Component Best Practices
==========================

This has a list of common things you might want to do with a component and best
practices for them. Components are designed to be flexible so you can deviate
from these practices if necessary however these are the best practices we use
for the builtin TorchX components.

See :ref:`app_best_practices:App Best Practices` for information how to write
apps using TorchX.

Entrypoints
-------------------

When possible it's best to call your reusable component via ``python -m <module>``
instead of specifying the path to the main module. This makes it so it can be
used in multiple different environments such as docker and slurm by relying on
the python module resolution instead of the directory structure.

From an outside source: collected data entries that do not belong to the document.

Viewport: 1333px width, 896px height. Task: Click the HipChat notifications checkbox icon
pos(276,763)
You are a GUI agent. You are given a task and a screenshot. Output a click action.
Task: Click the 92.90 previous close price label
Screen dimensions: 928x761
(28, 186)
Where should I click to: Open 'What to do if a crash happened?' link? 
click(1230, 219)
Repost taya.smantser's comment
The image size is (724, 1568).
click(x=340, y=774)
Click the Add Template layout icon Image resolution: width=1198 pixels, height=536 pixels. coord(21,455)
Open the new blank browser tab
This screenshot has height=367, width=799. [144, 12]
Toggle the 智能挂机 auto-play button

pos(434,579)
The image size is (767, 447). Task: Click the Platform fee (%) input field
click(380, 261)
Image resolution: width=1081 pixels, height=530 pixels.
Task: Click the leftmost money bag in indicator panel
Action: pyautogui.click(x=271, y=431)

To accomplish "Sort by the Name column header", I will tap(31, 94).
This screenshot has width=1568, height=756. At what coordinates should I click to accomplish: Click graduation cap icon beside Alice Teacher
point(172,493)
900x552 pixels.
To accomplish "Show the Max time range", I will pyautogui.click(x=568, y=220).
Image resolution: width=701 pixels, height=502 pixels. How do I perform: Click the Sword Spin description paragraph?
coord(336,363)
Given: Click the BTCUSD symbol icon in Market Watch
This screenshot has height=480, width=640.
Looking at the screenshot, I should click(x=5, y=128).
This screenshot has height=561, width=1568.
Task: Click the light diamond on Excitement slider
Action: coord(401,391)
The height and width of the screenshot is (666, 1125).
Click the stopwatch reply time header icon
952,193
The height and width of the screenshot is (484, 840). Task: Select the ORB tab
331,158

If your app isn't python based, you can place your app in a folder on your
`PATH` so it's accessible regardless of the directory structure.

.. code-block:: python

   def trainer(img_name: str, img_version: str) -> AppDef:
       return AppDef(roles=[
           Role(
               entrypoint="python",
               args=[
                   "-m",
                   "your.app",
               ],
           )
       ])


Simplify
-------------------

When writing a component you want to keep each component as simple as
possible to make it easier for others to reuse and understand.

Argument Processing
^^^^^^^^^^^^^^^^^^^^^

Argument processing makes it hard to use the component in other environments.
For images in particular we want to directly pass the image field to the AppDef
since any sort of manipulation will make it impossible to use in other
environments with different image naming conventions.

.. code-block:: python

   def trainer(image: str):
       return AppDef(roles=[Role(image=image)...)

Branching Logic
^^^^^^^^^^^^^^^^^

You should avoid branching logic in the components. If you have a case where you
feel like you need an ``if`` statement in the component you should prefer to
create multiple components with shared logic. Complex arguments make it hard for
others to understand how to use it.

.. code-block:: python

   def trainer_test():
       return _trainer(num_replicas=1)

   def trainer_prod() -> AppDef:
       return _trainer(num_replicas=10)

   # not a component just a function
   def _trainer(num_replicas: int) -> AppDef:
        return AppDef(roles=[Role(..., num_replicas=num_replicas)])


Documentation
^^^^^^^^^^^^^^^^^^^^^

The documentation is optional, but it is the best practice to keep component functions documented,
especially if you want to share your components. See :ref:Component Authoring<components/overview:Authoring>
for more details.


Named Resources
-----------------

When writing components it's best to use TorchX's named resources support
instead of manually specifying cpu and memory allocations. Named resources allow
your component to be environment independent and allow for better scheduling
behavior by using t-shirt sizes.

See :py:meth:`torchx.specs.get_named_resources` for more info.

Composing Components
----------------------

For common component styles we provide base component definitions. These can be
called from your custom component definition and an alternative to creating a
full AppDef from scratch.

See:

* :py:mod:`torchx.components.base` for simple single node components.
* :py:meth:`torchx.components.dist.ddp` for distributed components.

For even more complex components it's possible to merge multiple existing
components into a single one. For instance you could use a metrics UI component
and merge the roles from it into training component roles to have a sidecar
service to your main training job.

Distributed Components
------------------------

If you're writing a component for distributed training or other similar
distributed computation, we recommend using the
:py:meth:`torchx.components.dist.ddp` component since it provides out of the box
support for ``torch.distributed.elastic`` jobs.

You can extend the ``ddp`` component by writing a custom component that simple
imports the ``ddp`` component and calls it with your app configuration.

Define All Arguments
----------------------

It's preferable to define all component arguments as function arguments instead
of consuming a dictionary of arguments. This makes it easier for users to figure
out the options as well as can provide static typing when used with `pyre
<https://pyre-check.org/>`__ or `mypy <http://mypy-lang.org/>`__.

Unit Tests
--------------

.. automodule:: torchx.components.component_test_base
.. currentmodule:: torchx.components.component_test_base

.. autoclass:: torchx.components.component_test_base.ComponentTestCase
   :members:

Integration Tests
-------------------

You can setup integration tests with your components by either using the
programmatic runner API or write a bash script to call the CLI.

You can see both styles in use in the core
`TorchX scheduler integration tests <https://github.com/pytorch/torchx/tree/main/.github/workflows>`__.